Kline’s move was the boldest of any state yet. And while preventing child rape is a laudable cause, it is clear that the Attorney General was really interested in going on a carefully calculated fishing expedition meant to impede the ability of Wichita’s abortion clinics to offer services. The added burden and potentially intimidating impact this effort would have on clinics and women seeking abortions was clear.

“It really is scary for patients,” said Priscilla Smith, director of the domestic legal program at the Center for Reproductive Rights in New York. “As more and more restrictions are placed upon abortion, there’s more and more opportunity for self-righteous and right-wing anti-abortion attorneys general and prosecutors to do these kinds of investigations.” Judge J. Thomas Marten of the U.S. District Court of Kansas agreed. In a scathing decision he blasted the Attorney General for his brazen disregard for state law, saying Kline’s “overexpansive” interpretation of Kansas law “not only fails to serve the public interest, [but] actually serves to undermine it.”

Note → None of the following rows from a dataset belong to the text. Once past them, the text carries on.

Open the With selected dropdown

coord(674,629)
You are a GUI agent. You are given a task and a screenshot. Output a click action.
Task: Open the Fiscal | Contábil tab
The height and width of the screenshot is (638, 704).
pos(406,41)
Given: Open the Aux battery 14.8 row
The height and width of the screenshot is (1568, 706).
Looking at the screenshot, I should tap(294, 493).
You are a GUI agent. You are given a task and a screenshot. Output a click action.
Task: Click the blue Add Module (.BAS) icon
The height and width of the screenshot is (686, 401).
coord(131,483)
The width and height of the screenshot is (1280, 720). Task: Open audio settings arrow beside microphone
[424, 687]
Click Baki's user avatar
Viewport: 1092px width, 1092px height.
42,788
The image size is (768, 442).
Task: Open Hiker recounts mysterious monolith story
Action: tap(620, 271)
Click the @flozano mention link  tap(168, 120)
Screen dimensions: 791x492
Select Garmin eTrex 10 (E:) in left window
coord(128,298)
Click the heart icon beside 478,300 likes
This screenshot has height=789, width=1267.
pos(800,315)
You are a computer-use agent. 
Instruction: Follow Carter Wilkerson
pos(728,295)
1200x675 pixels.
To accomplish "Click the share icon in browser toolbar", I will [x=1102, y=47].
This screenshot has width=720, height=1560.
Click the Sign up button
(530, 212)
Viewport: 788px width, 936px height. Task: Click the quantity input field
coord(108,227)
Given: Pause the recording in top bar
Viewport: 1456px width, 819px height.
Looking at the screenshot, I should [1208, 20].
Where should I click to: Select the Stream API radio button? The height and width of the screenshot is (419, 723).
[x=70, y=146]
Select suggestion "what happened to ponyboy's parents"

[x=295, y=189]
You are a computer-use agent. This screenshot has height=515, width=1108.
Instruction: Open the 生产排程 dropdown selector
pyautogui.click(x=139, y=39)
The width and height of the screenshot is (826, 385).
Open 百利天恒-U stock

Last week’s Lawrence Journal World reported on a memorandum leaked anonymously and mailed to media outlets around the state. In the email memo, which Kline’s campaign has sheepishly acknowledged as legitimate, the candidate outlines campaign strategies blatantly seeking to blur the lines between religion and politics. “Get the pastor to invite 5 ‘money people,’ whom he knows can help,” Kline wrote in the four-page memo. “Goal is to walk away with contact information, money and volunteers and a committee in each church.”

Kline’s memo goes on to coldly hand down specific instructions for how to approach certain pastors: “Must rework Joe Wright and Terry Fox,” he wrote regarding two Wichita ministers responsible for generating huge support for Kansas’ constitutional ban on gay marriage. “Must get in their pulpits and have them personally host a reception to match Tiller’s blood money,” Kline writes, this time talking about Dr. George Tiller, a Wichita abortion provider. “Perhaps we can get Dobson by phone. Joe, Terry and Pat must commit to get 5-10 people there who can drop $1,000 to $2,000. This will take a lot of work, contact, work, and contact. This should be early to mid-September. Get me in their pulpits,” he wrote.

Get me in their pulpits?

Morrison was convinced of Kline’s insidiousness long ago, but if moderate Kansans were not sure before, the leaked memo ought to be the final straw: there can be no doubt now that Phill Kline is the kind of neoconservative fundamentalist Christian plundering American politics of late with its fanaticism. While Paul Morrison is no saint, he represents the kind of non-self-serving politician willing to sacrifice party membership for sane policies. Let Phil Kline and Fred Phelps have their theocracy—somewhere else.